One of the main arguments for cancel culture is the idea that it’s a form of accountability— a tool to prevent harmful behaviors in teens.

“If someone shuns me, that might be the best lesson I’d ever have as a 16-year-old at Jesuit,” Jesuit counselor Mr. Jason Lowery said. “It’d be better to happen then than as a 25-year-old at a job when you say the wrong thing to the wrong person. So I think that every experience we go through, whether it is good or bad, helps us become who we are.”

The definition of accountability reads, “the obligation or willingness to accept responsibility for one’s actions.” Taking accountability for mistakes is meant to be an individualized practice, for the courage to grow is facilitated by the belief that external forgiveness is possible, something cancel culture ignores.

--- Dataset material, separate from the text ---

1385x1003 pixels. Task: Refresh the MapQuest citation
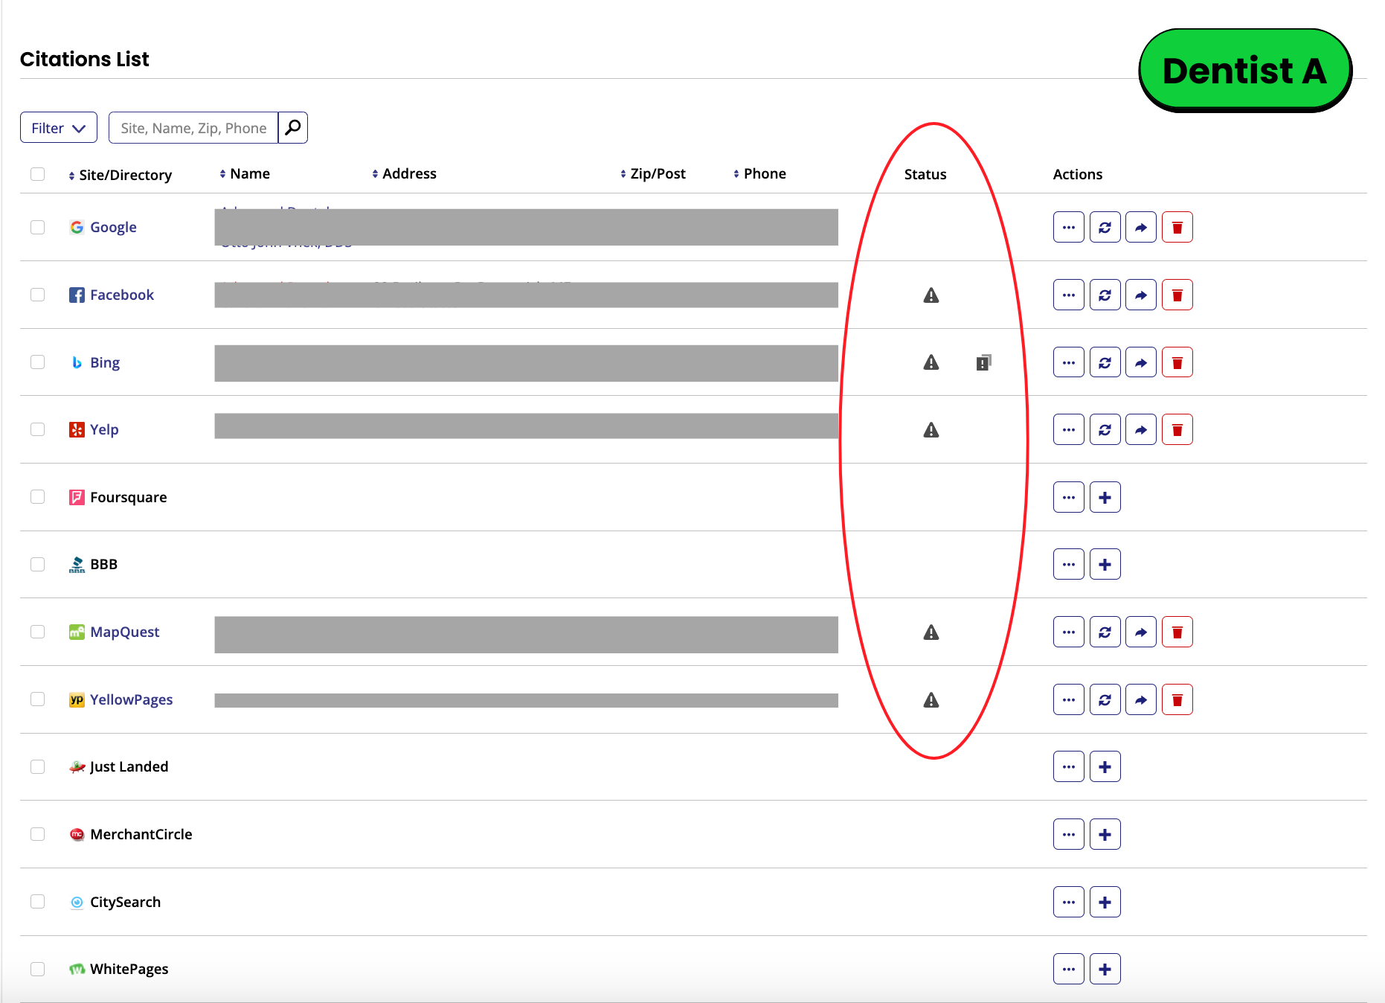click(1105, 632)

“Once you get canceled, it’s kind of your identity,” Barthold said. “If there’s no forgiveness, it doesn’t help you move forward after.”

As a result of teens observing public cancellations online between politicians and celebrities in a negative, artificial light, they may forget the crucial reminder to have empathy for those who make mistakes.

“Forgiveness can be a countercultural notion in contemporary U.S. culture,” Bernards said. “We should really work toward creating relationships where if somebody has wronged someone else, recognizing the opportunity to forgive and communicate directly with one another instead of canceling.”